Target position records
>>

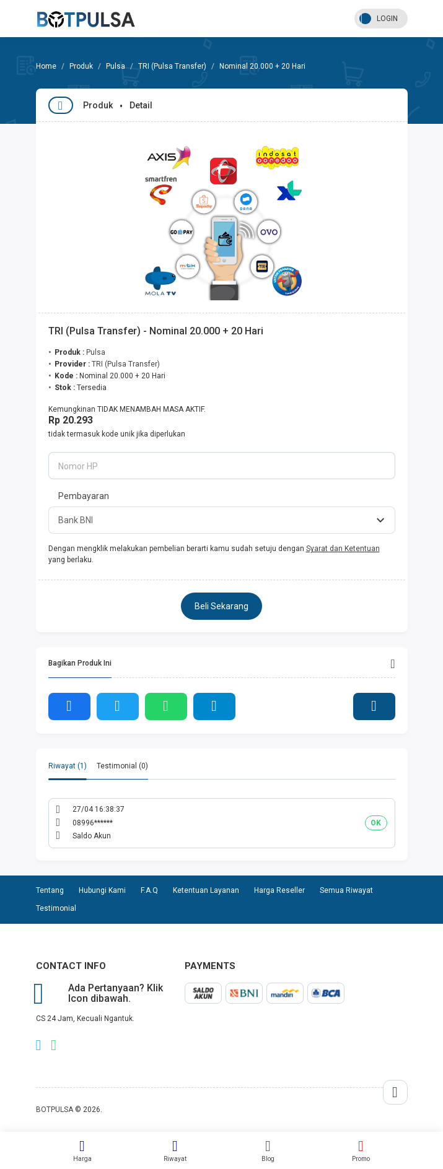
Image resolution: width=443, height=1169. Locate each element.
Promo (361, 1150)
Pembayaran (83, 496)
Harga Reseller (279, 890)
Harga (82, 1150)
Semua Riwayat (346, 890)
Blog (268, 1150)
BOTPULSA (54, 1109)
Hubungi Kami (102, 890)
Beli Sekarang (221, 606)
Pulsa (115, 66)
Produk (81, 66)
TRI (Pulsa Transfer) (172, 66)
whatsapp (53, 1045)
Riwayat (175, 1150)
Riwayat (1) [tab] (67, 766)
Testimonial (56, 908)
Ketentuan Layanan (206, 890)
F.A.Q (149, 890)
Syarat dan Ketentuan (343, 548)
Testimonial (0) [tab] (122, 766)
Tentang (50, 890)
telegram (39, 1045)
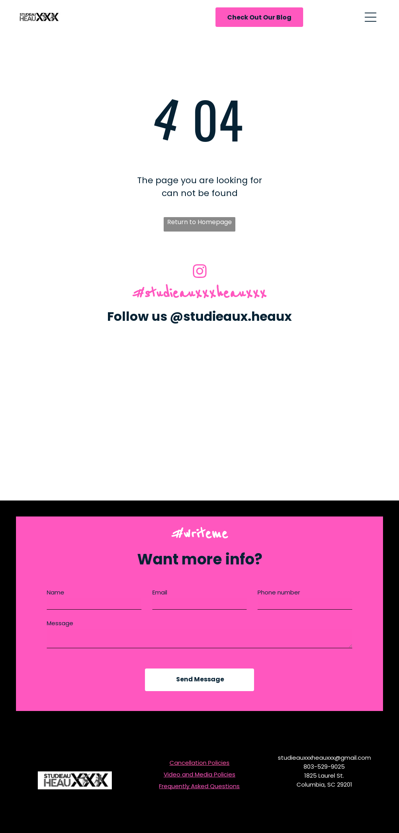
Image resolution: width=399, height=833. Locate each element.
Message (60, 623)
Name (55, 592)
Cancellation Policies (199, 763)
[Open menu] (370, 17)
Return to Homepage (199, 222)
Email (159, 592)
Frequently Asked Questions (199, 786)
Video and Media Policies (199, 774)
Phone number (279, 592)
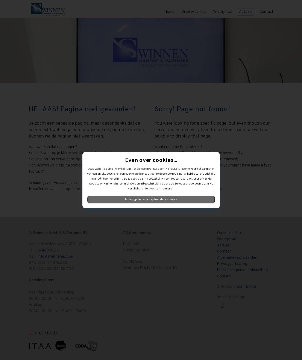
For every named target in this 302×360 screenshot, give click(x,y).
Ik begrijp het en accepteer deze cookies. (151, 199)
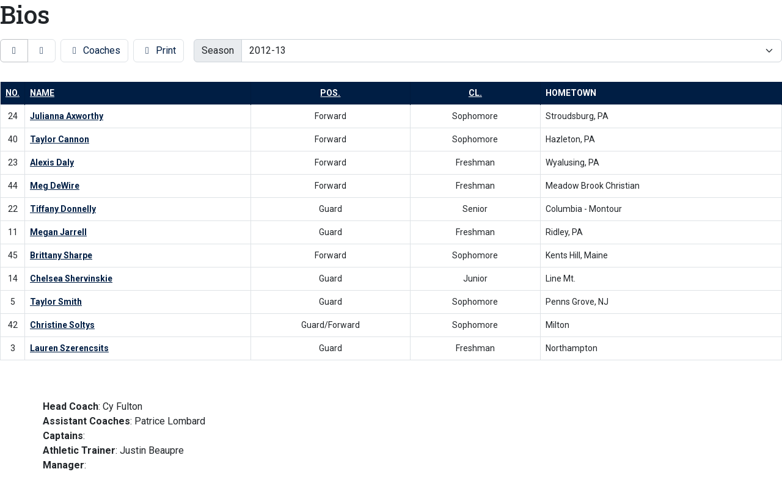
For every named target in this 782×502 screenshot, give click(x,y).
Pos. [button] (330, 93)
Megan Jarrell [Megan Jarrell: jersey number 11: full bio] (58, 232)
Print (158, 50)
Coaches (94, 50)
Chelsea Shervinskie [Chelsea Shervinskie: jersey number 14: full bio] (71, 278)
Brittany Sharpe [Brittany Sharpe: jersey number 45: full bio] (61, 255)
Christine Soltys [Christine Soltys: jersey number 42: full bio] (62, 325)
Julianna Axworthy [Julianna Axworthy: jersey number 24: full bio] (66, 116)
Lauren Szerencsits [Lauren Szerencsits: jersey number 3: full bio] (69, 348)
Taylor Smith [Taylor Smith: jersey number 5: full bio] (56, 302)
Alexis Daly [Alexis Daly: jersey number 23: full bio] (52, 162)
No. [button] (12, 93)
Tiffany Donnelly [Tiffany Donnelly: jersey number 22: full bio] (63, 209)
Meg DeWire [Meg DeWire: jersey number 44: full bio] (54, 186)
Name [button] (42, 93)
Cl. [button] (475, 93)
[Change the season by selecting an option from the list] (511, 50)
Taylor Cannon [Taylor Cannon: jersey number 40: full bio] (59, 139)
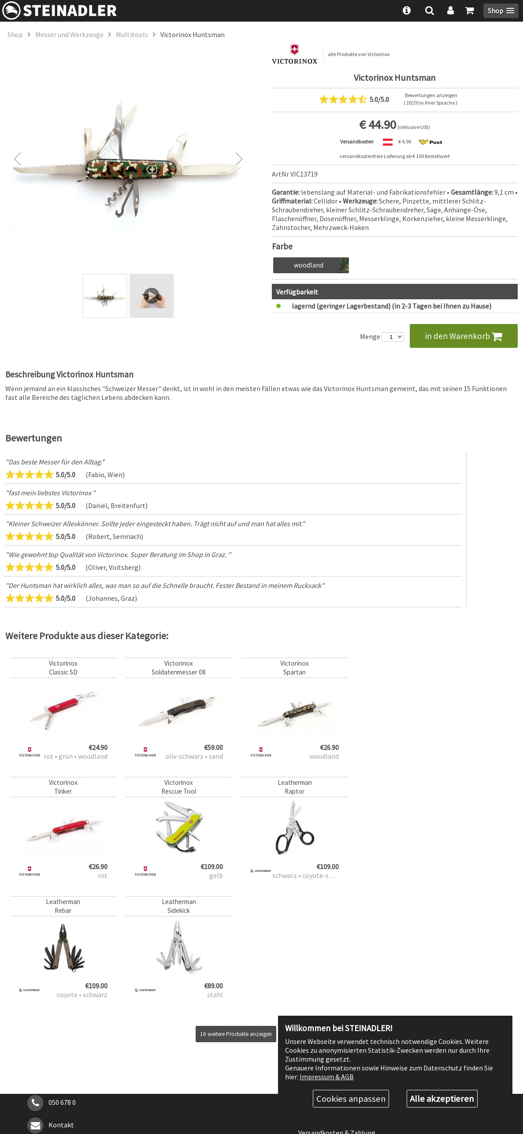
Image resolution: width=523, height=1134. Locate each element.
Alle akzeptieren (442, 1098)
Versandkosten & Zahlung (336, 1013)
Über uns (311, 982)
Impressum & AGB (327, 1076)
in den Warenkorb (463, 336)
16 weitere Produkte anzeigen (236, 915)
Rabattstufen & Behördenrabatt (347, 997)
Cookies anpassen (351, 1098)
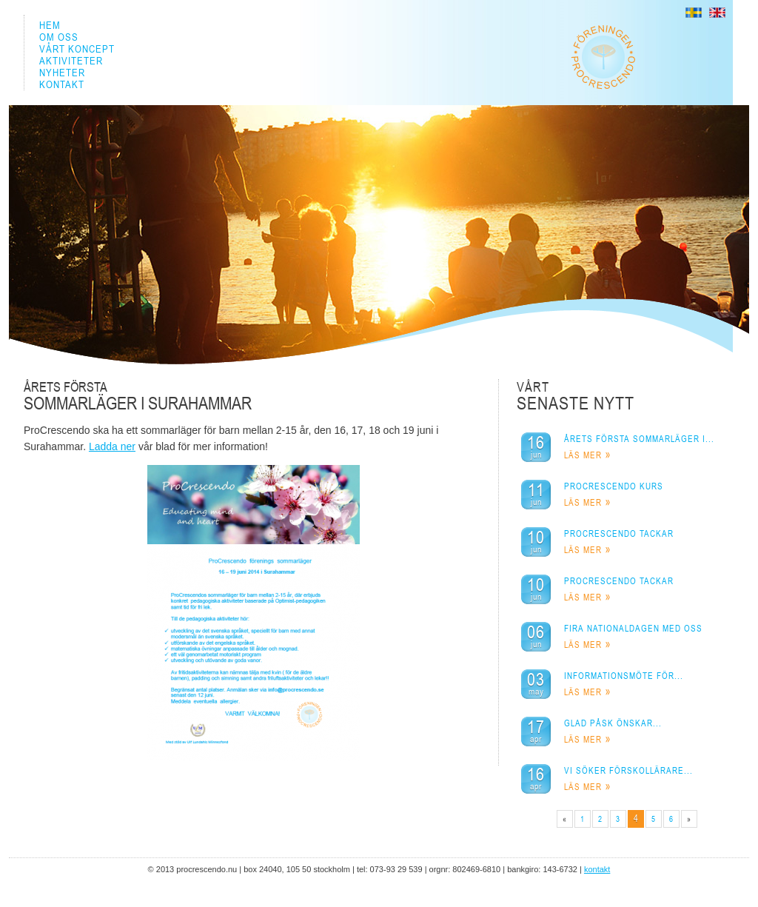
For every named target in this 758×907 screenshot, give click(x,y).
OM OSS (58, 37)
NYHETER (62, 72)
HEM (50, 25)
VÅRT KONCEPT (77, 49)
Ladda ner (112, 446)
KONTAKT (61, 84)
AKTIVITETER (71, 61)
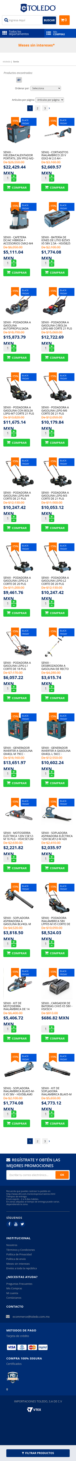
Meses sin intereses (18, 1263)
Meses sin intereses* (36, 45)
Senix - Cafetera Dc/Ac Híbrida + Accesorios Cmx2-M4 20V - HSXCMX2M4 (18, 240)
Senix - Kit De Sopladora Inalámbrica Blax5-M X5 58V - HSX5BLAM (56, 1091)
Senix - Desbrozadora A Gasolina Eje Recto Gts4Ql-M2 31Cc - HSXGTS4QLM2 (55, 665)
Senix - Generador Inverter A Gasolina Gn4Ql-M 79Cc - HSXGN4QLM (18, 750)
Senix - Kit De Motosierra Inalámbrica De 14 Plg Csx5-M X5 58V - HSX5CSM (16, 1006)
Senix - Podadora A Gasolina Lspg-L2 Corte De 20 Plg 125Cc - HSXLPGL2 (55, 580)
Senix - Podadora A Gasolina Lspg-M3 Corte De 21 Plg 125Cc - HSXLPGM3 (55, 495)
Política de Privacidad (19, 1254)
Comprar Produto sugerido (16, 187)
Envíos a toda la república (21, 1268)
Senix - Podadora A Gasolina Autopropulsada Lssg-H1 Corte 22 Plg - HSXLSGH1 (18, 325)
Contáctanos (13, 1297)
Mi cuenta (12, 1293)
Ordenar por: (22, 88)
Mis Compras (14, 1288)
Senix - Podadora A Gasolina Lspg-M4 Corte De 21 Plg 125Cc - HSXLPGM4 (17, 495)
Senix (16, 61)
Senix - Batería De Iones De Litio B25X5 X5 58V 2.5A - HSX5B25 (55, 240)
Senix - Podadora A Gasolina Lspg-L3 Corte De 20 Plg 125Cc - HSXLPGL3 (17, 580)
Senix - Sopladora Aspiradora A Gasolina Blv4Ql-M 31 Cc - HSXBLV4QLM (17, 920)
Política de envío (16, 1259)
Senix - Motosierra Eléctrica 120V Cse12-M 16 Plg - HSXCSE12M (18, 835)
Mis (60, 33)
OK (62, 1175)
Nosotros (11, 1245)
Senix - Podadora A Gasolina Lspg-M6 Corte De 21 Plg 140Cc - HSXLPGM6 (55, 410)
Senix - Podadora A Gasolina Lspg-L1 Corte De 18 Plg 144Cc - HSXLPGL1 (17, 665)
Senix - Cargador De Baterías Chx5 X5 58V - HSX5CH (56, 1006)
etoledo (6, 61)
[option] (38, 45)
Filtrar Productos (38, 1453)
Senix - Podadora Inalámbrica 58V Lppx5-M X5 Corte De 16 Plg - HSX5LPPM (55, 920)
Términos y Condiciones (20, 1250)
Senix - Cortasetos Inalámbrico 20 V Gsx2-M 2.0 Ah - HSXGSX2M (54, 155)
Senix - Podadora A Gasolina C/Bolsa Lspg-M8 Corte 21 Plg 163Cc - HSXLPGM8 (56, 325)
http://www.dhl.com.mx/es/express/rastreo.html (30, 1193)
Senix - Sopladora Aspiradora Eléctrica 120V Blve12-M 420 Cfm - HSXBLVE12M (56, 835)
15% (15, 121)
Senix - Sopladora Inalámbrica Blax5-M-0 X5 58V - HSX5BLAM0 (19, 1091)
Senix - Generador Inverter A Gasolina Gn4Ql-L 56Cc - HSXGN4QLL (55, 750)
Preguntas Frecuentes (19, 1284)
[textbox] (29, 20)
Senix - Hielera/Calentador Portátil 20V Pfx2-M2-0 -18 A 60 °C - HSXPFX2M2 (18, 155)
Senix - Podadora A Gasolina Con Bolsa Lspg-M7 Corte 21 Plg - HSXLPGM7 (18, 410)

<<

## Work required
Rescale the material above from the line containing "Beli Sekarang (221, 606)" through the line containing "Name [button] (42, 93)", giving only those lines with their requests and with each answer coordinate multiplied by 2.55 and rounded to a whole number, halves rounded up. Leave the pictures out.

## Answer to this task
Beli Sekarang (564, 1545)
Pulsa (293, 168)
Produk (207, 168)
TRI (Pulsa Transfer) (439, 168)
whatsapp (135, 2665)
Riwayat (446, 2933)
Riwayat (1) [tab] (171, 1953)
Testimonial (143, 2315)
Ketentuan Layanan (525, 2270)
F.A.Q (380, 2270)
Syarat dan Ketentuan (875, 1397)
Testimonial (0) [tab] (311, 1953)
Tentang (128, 2270)
telegram (99, 2665)
Image resolution: width=399, height=833. Locate each element.
Message (153, 1589)
Name (140, 1510)
Cancellation Policies (507, 1946)
[Open menu] (944, 43)
Return to Homepage (507, 566)
Email (405, 1510)
Frequently Asked Questions (507, 2004)
Video and Media Policies (507, 1974)
Phone number (711, 1510)
For every named target in this 302×360 screenshot, give click(x,y).
Ik begrijp het en accepteer deze cookies. (385, 507)
For every named target in this 782×502 screenshot, give click(x,y).
Pos. [button] (842, 237)
Megan Jarrell [Megan Jarrell: jersey number 11: full bio] (148, 592)
Print (403, 128)
Coaches (240, 128)
Chelsea Shervinskie [Chelsea Shervinskie: jersey number 14: full bio] (181, 709)
Brittany Sharpe [Brittany Sharpe: jersey number 45: full bio] (156, 650)
Christine Soltys [Christine Soltys: jersey number 42: full bio] (158, 829)
Julianna Axworthy [Julianna Axworthy: jersey number 24: full bio] (168, 296)
Lauren Szerencsits [Lauren Szerencsits: jersey number 3: full bio] (176, 887)
Taylor Smith [Taylor Smith: jersey number 5: full bio] (143, 770)
Alexis Daly [Alexis Daly: jersey number 23: full bio] (133, 413)
No. [button] (31, 237)
Tiffany Donnelly [Tiffany Donnelly: jersey number 22: full bio] (161, 533)
Meg DeWire [Meg DeWire: jersey number 44: full bio] (138, 474)
Name [button] (107, 237)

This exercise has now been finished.